**TASKS:**
(a) In the integration thread, which three equations does Answer 10 list to set up the substitution?
(b) According to Answer 8 of the integration thread, what must enclose numerators and denominators when a typeset fraction is written on a single line?

Question

can anyone can help me integrate this

Answer 1

\[e ^{\int\limits\limits_{}^{}\frac{ 2t^3 }{ t^2+1}dt}\]

Answer 2

are you trying to integrate from e ??
if yes then e to what ?

Answer 3

integrate the first then plug in the e \[\int\limits_{}^{}2t^3/t^2+1 (dt)\]

Answer 4

divide the numerator by denominator

Answer 5

then it is vey simple
check it

Answer 6

@Caerus

Answer 7

check the attachment /

Answer 8

@Caerus
when transcribing type-set expressions containing fractions to a single line, numerators and denominators must be enclosed in parentheses, as follows:
\(\int\limits_{}^{}2t^3/(t^2+1) (dt)\)
Otherwise a different expression will result.
The same is needed when using a calculator.
5/2+3 is not the same as 5/(2+3).

Answer 9

opps forgot about that
when the numerator exponents > denominator
use long division method

Answer 10

\(\color{black}{\displaystyle \int\limits\frac{ 2t^3 }{ t^2+1}{\rm d}t=\int\limits\limits_{}^{}2t\left(\frac{ t^2 }{ t^2+1}\right){\rm d}t}\)

\(\color{black}{\displaystyle {\rm u} =t^2+1}\)
\(\color{black}{\displaystyle {\rm u-1} =t^2}\)
\(\color{black}{\displaystyle {\rm d u} =2t{\tiny~}{\rm d}t}\)

\(\color{black}{\displaystyle =\int\limits\frac{ {\rm u}-1 }{\rm u}\rm du.}\)

Answer 11

Can you go from there? :)

**DATASET EXTRACT:**
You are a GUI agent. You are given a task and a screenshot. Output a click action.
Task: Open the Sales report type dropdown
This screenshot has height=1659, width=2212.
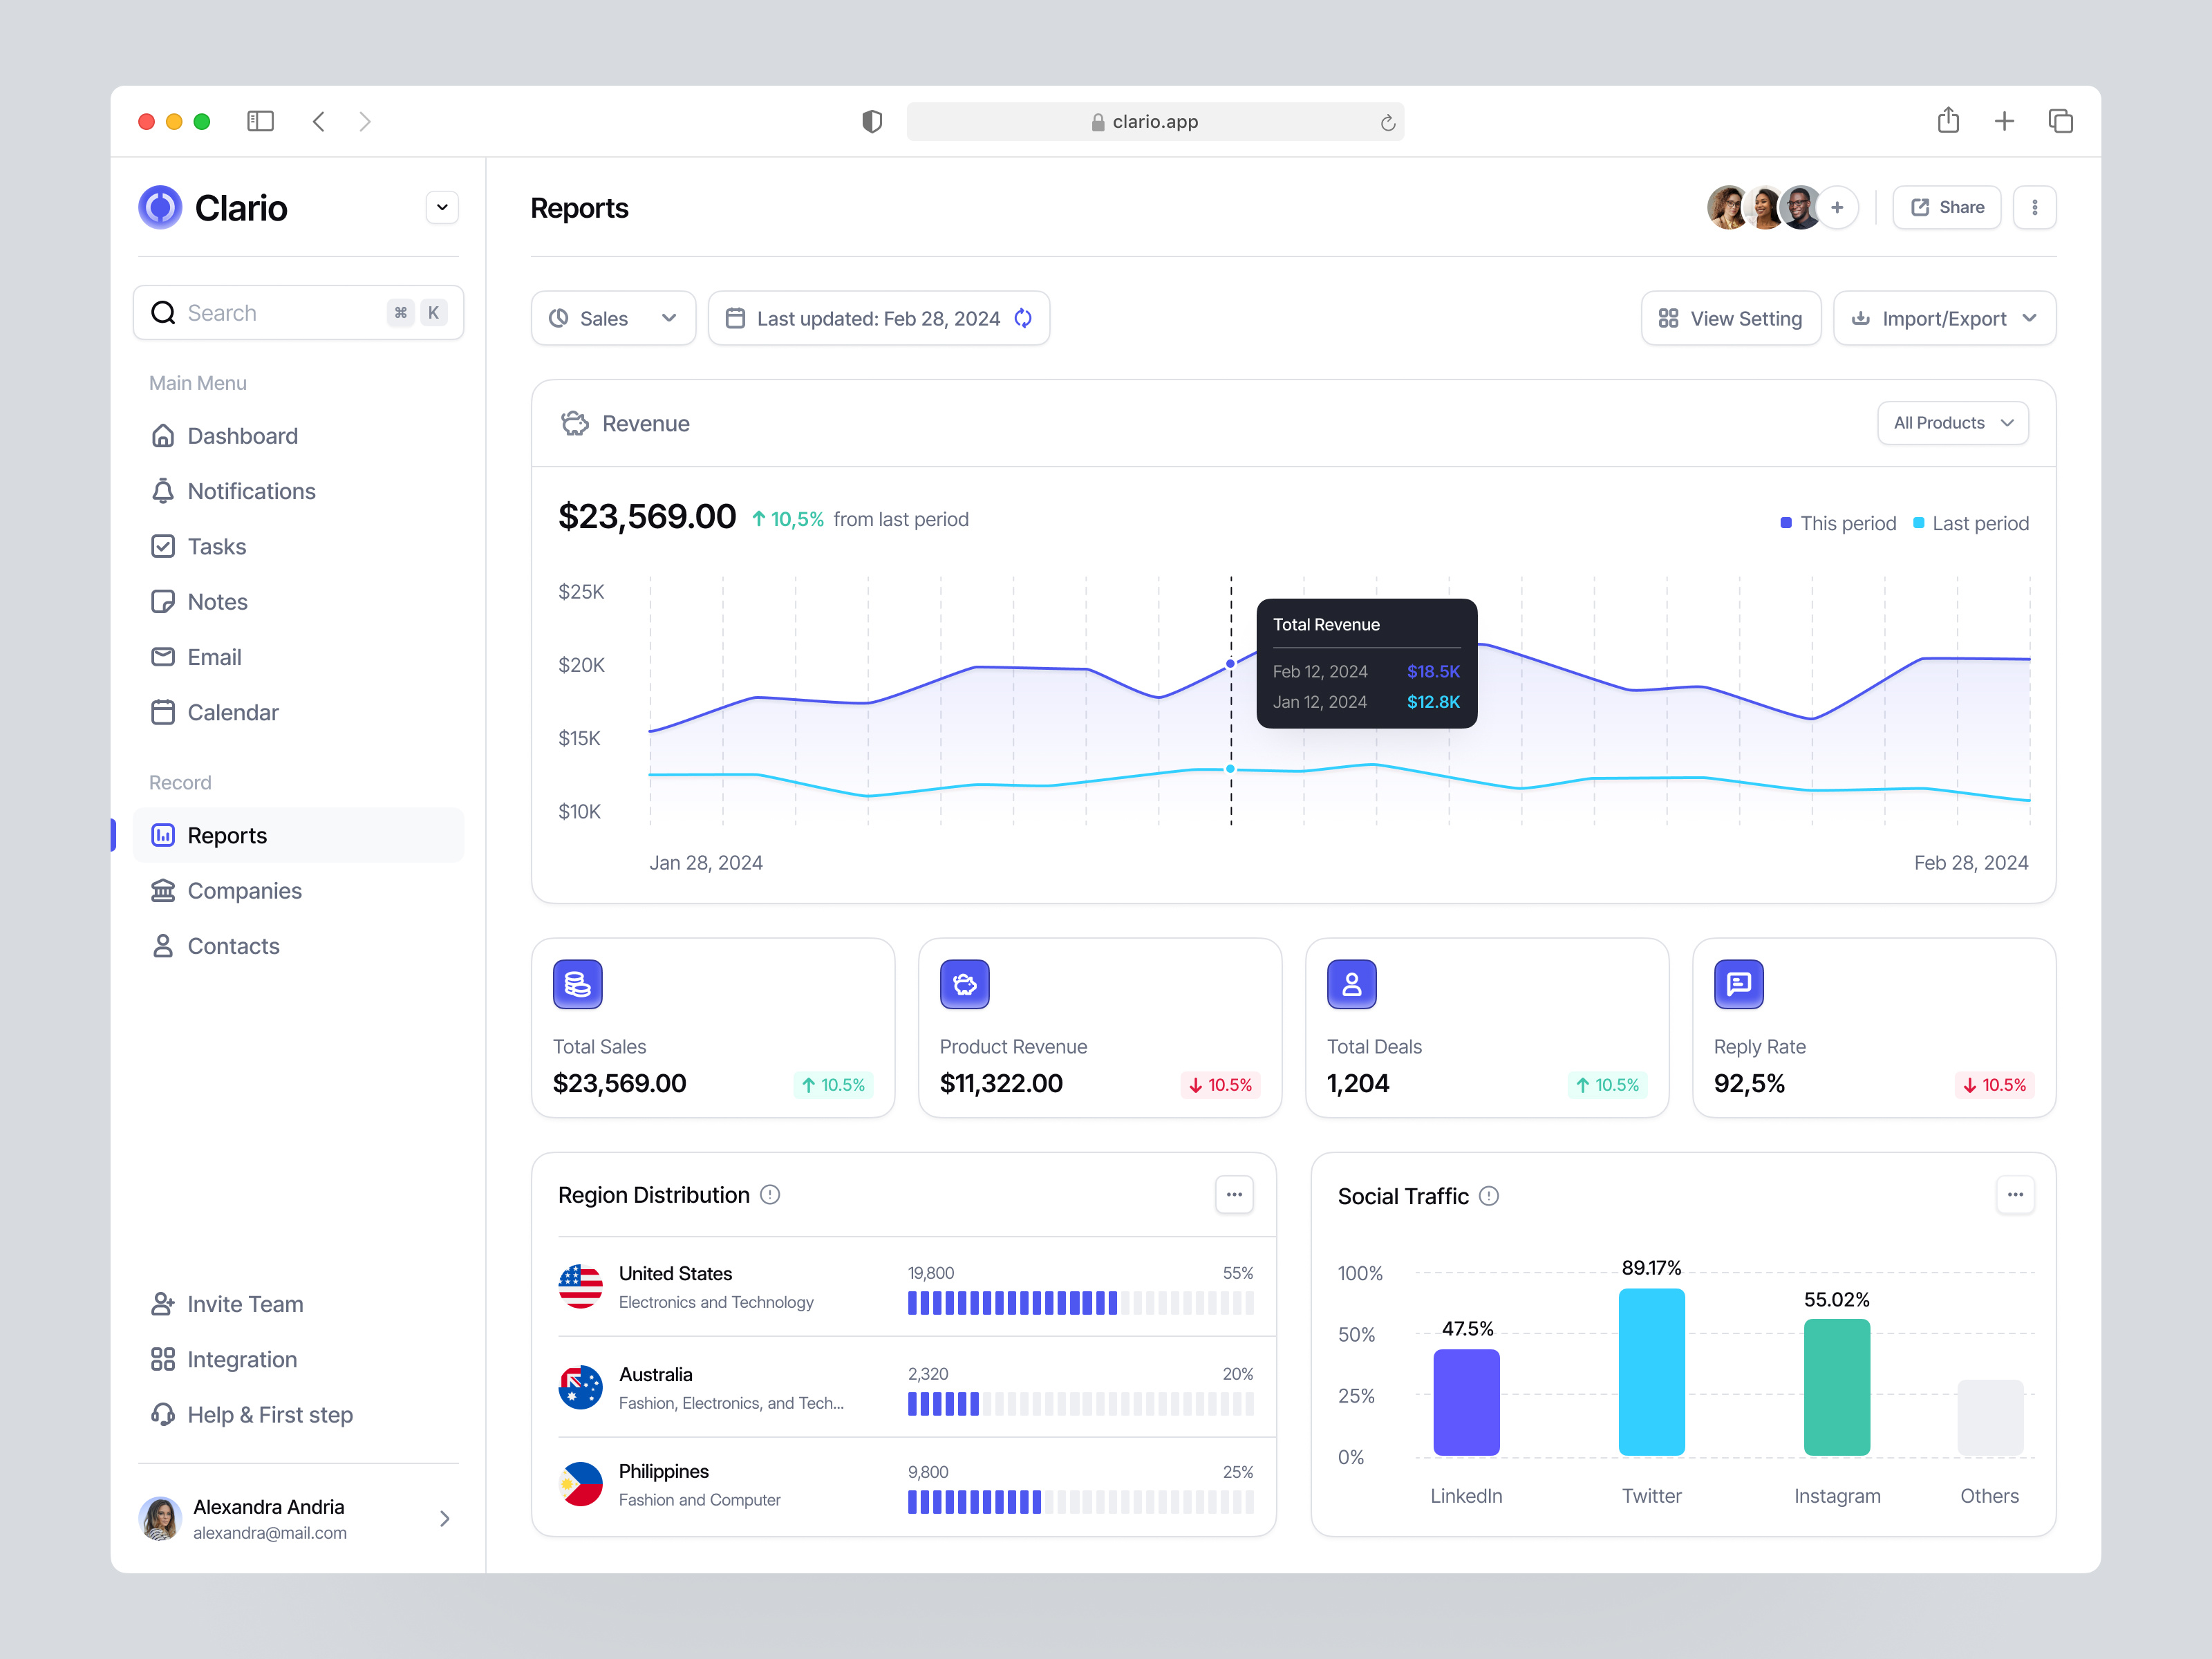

**TASK-BY-TASK SOLUTIONS:**
(a)
u = t² + 1
u − 1 = t²
du = 2t dt

(b) Parentheses.